Copy out the rows word for word, starting with the line that contains "Where should I" and going on through the end of the rows. Leave the pictures out of your answer.

start Provided information

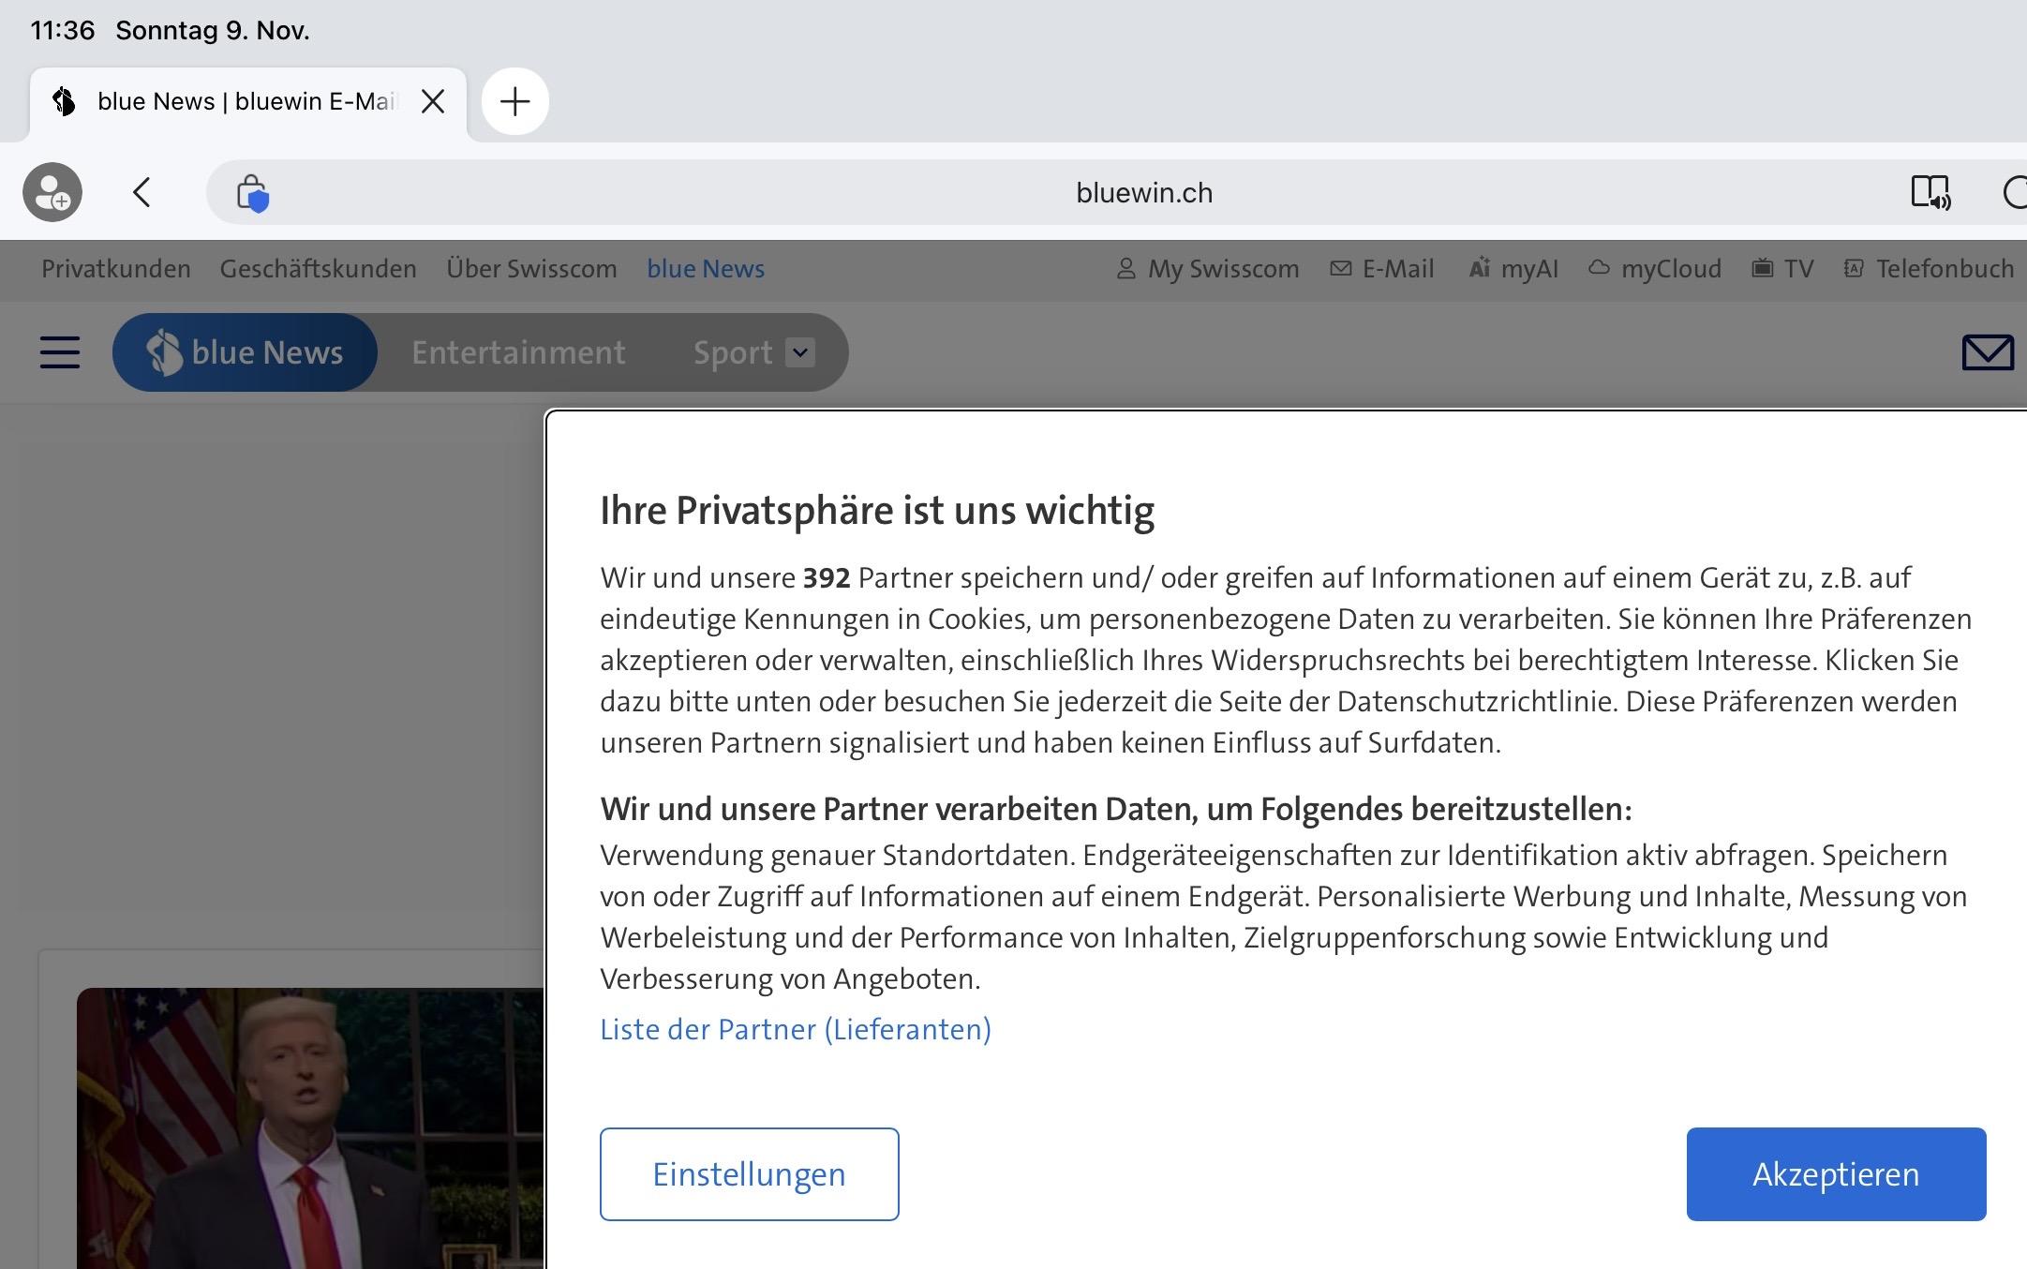
Task: Select the blue News pill tab
Action: point(246,352)
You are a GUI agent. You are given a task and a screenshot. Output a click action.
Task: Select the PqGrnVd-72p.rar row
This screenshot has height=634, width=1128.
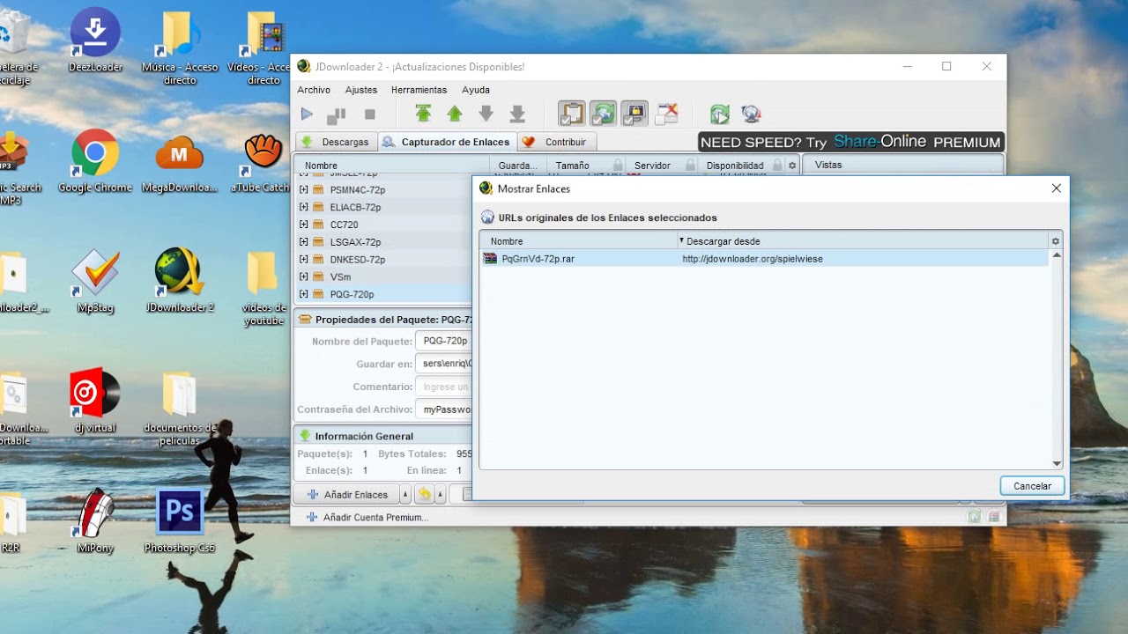765,259
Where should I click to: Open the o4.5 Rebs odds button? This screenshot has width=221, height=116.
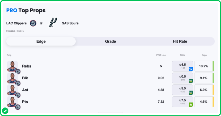[x=182, y=66]
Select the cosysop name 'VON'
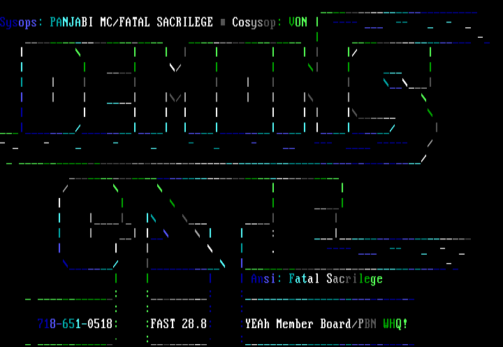Viewport: 503px width, 347px height. [x=298, y=22]
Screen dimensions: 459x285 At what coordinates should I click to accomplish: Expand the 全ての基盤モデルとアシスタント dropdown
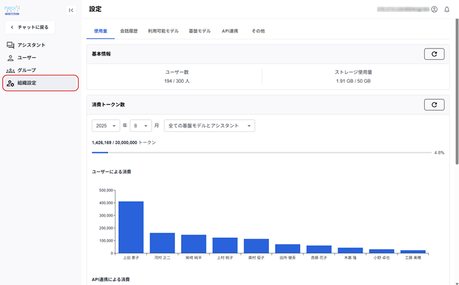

end Provided information

Full answer:
Where should I click to: Open the o4.5 Rebs odds button? This screenshot has width=221, height=116.
[x=182, y=66]
Select the cosysop name 'VON'
Viewport: 503px width, 347px height. [x=298, y=22]
Screen dimensions: 459x285 At what coordinates should I click to accomplish: Expand the 全ての基盤モデルとアシスタント dropdown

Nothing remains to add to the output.